The data:
--- START ---

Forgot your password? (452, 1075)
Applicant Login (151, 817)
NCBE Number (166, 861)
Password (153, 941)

--- END ---
--- START ---

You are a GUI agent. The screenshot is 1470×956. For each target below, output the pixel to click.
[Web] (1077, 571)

--- END ---
--- START ---

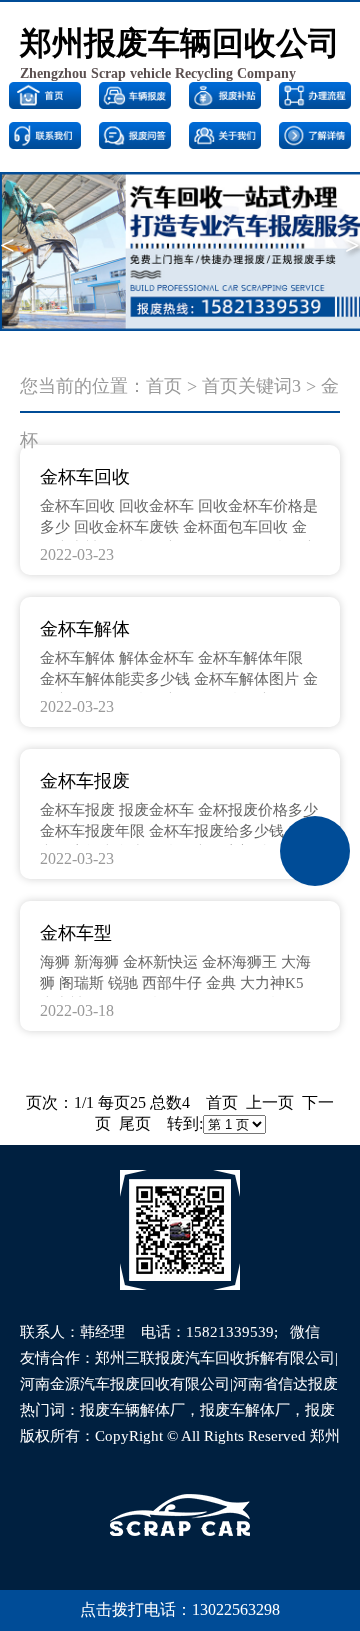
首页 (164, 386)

--- END ---

Problem description: Taking the material above, extract exactly and only the lines from the line with "Forgot your password? (452, 1075)" to the line with "Password (153, 941)", inclusive of both.

Problem solution:
Forgot your password? (452, 1075)
Applicant Login (151, 817)
NCBE Number (166, 861)
Password (153, 941)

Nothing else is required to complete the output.